= ABOUT THIS TASK =
Although the data below holds other lines too, output only those from the line with "Image resolution: width=376, height=2576." up to and including the line with "加至購物車 (188, 975)", exactly as they appear.

= EXERCISE DATA =

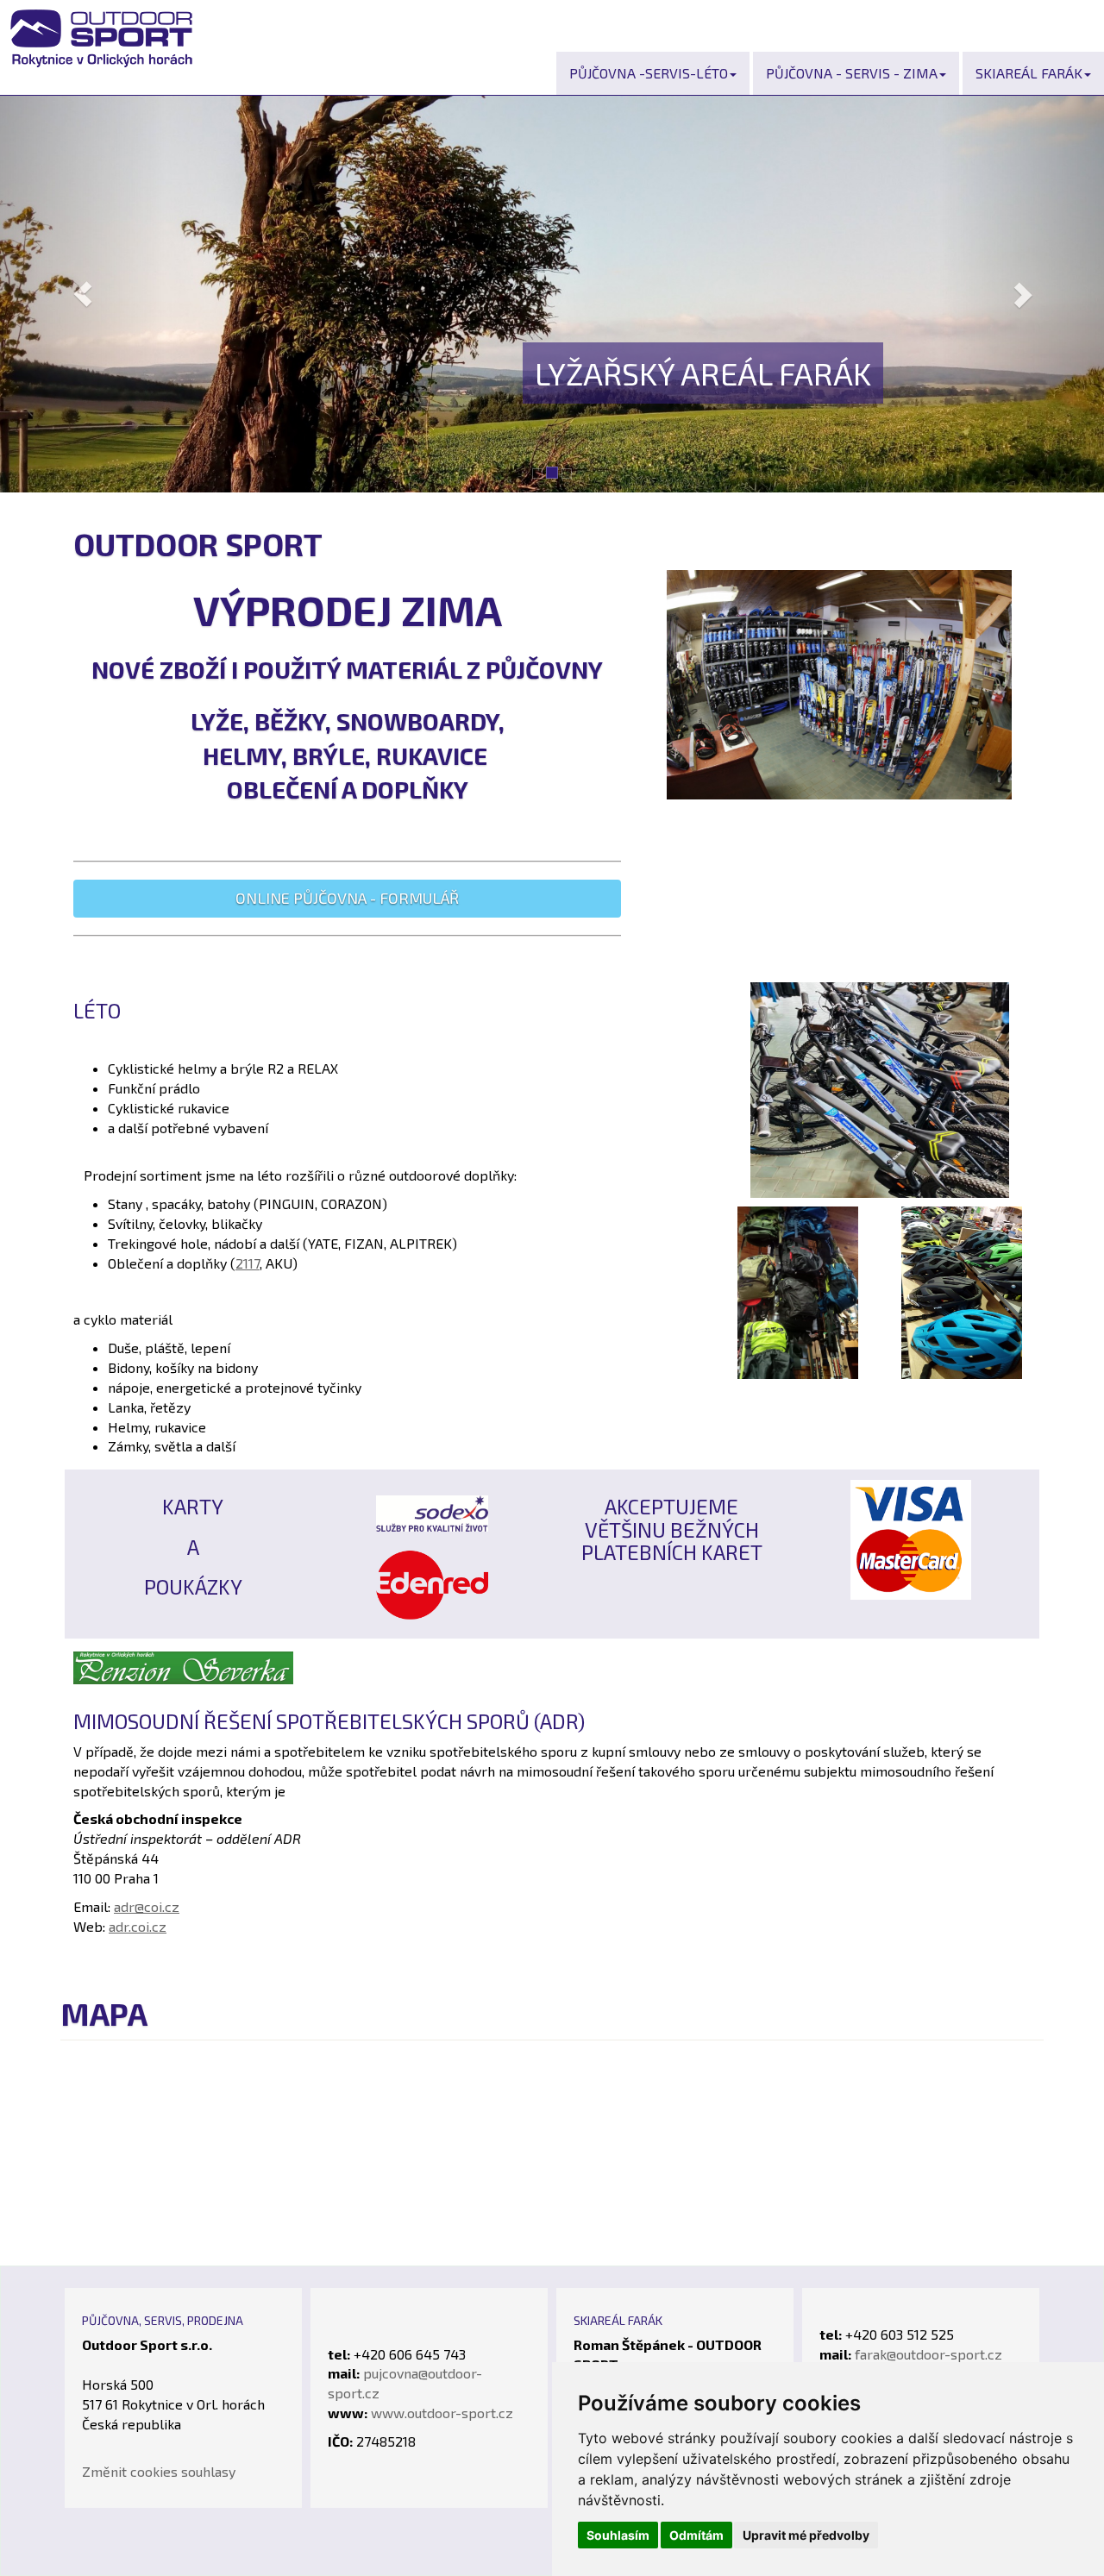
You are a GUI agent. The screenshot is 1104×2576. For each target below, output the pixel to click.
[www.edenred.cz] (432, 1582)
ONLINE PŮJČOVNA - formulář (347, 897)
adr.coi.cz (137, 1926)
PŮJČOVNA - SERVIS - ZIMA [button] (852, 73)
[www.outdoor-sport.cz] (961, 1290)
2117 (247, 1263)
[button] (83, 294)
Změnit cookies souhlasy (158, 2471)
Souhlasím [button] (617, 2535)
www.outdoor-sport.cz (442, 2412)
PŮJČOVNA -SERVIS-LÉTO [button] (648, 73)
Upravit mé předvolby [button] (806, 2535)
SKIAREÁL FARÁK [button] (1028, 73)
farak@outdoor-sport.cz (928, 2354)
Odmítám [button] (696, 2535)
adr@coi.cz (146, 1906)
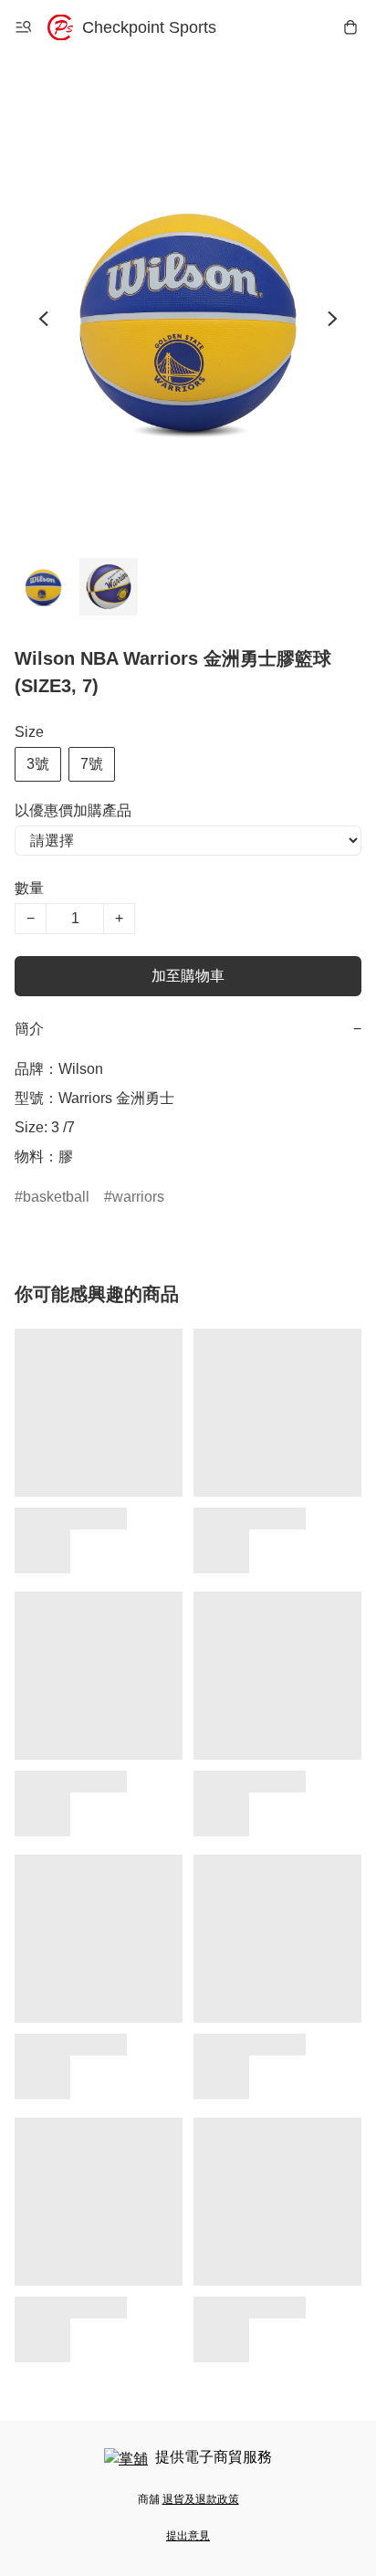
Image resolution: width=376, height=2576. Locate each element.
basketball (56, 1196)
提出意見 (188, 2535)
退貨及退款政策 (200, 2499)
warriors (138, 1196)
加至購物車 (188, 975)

---

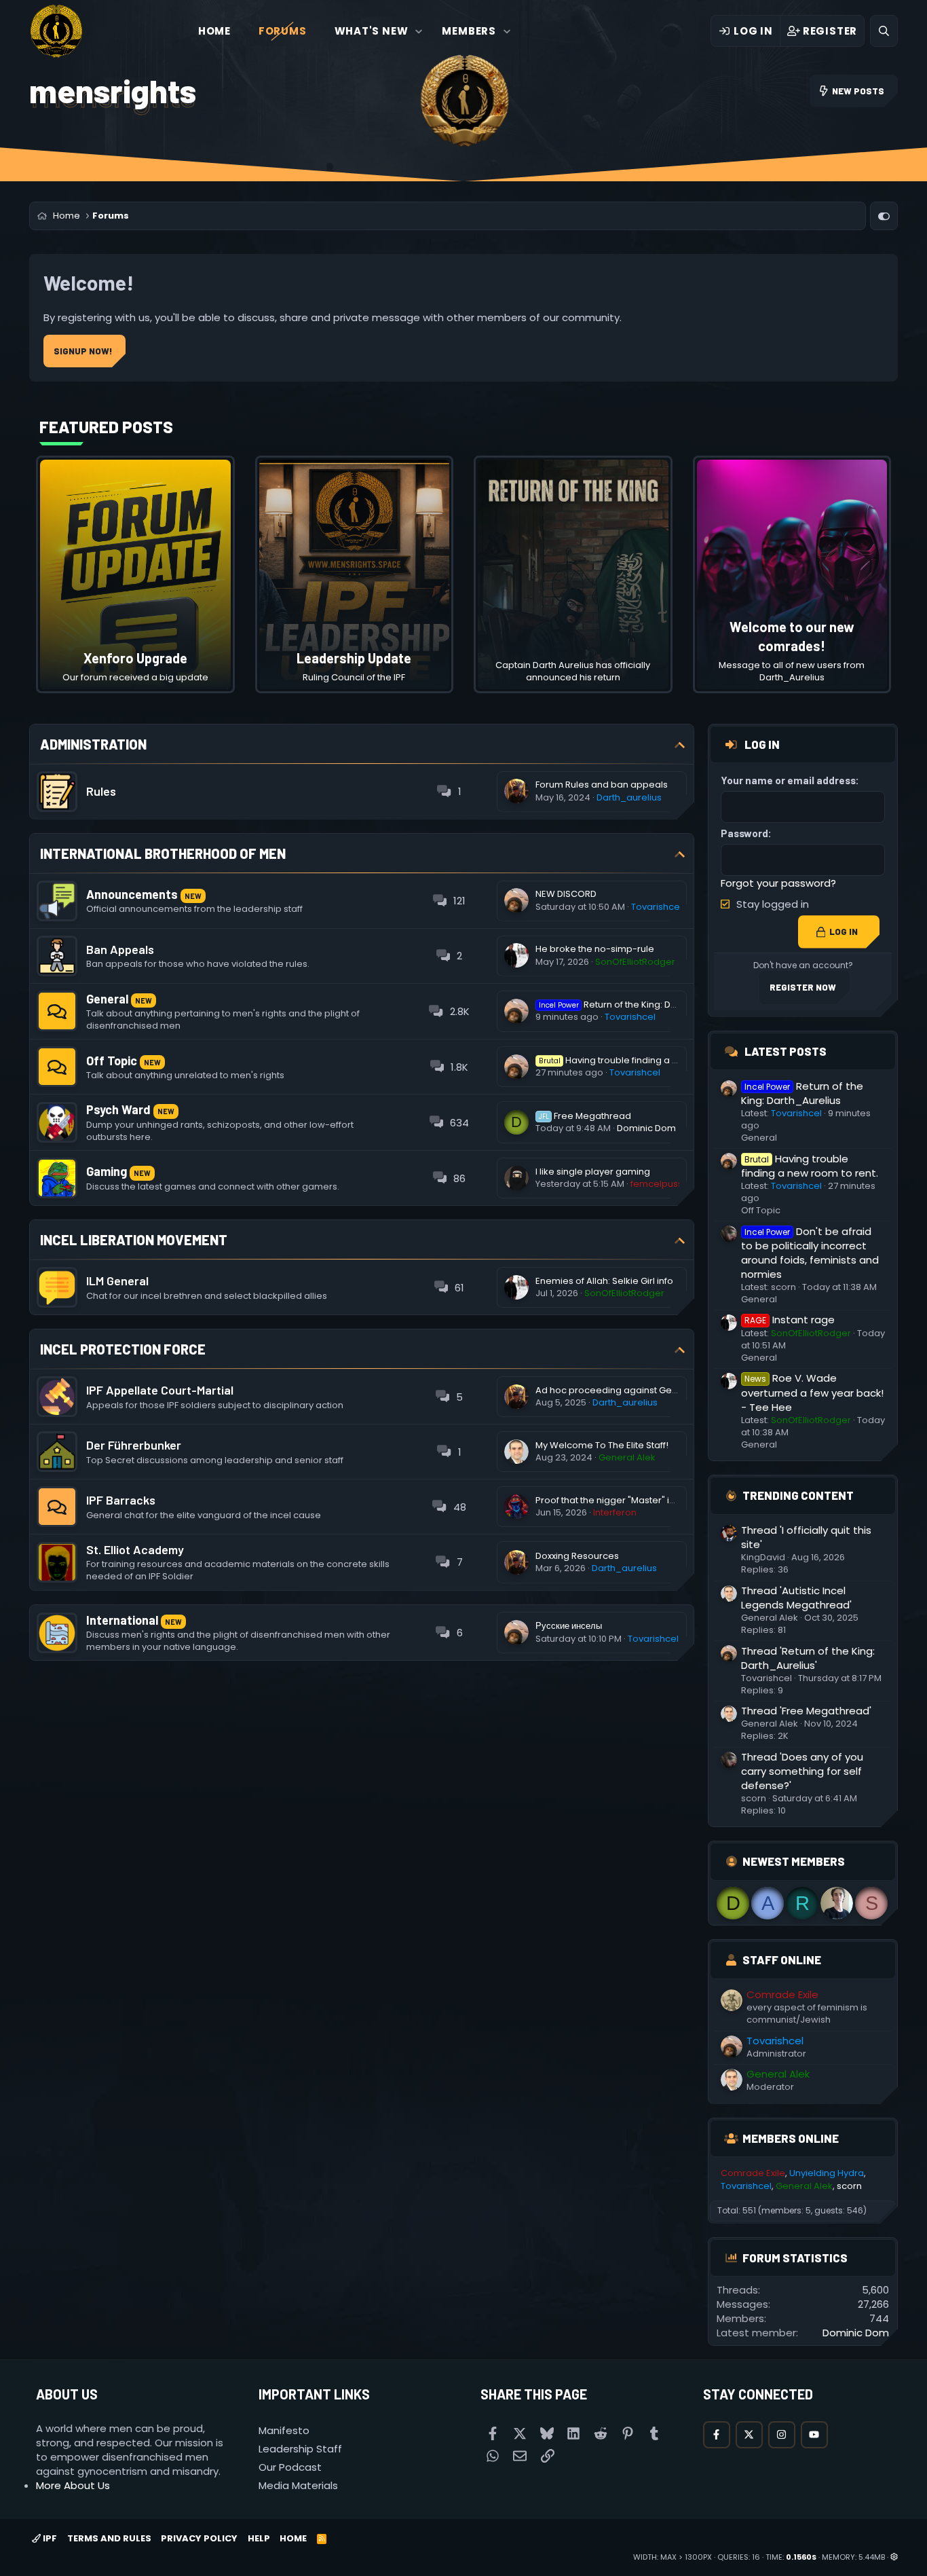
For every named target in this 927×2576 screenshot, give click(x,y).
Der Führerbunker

= SOLUTION BELOW =
Image resolution: width=376, height=2576. Locate each element.
basketball (56, 1196)
提出意見 (188, 2535)
退貨及退款政策 (200, 2499)
warriors (138, 1196)
加至購物車 (188, 975)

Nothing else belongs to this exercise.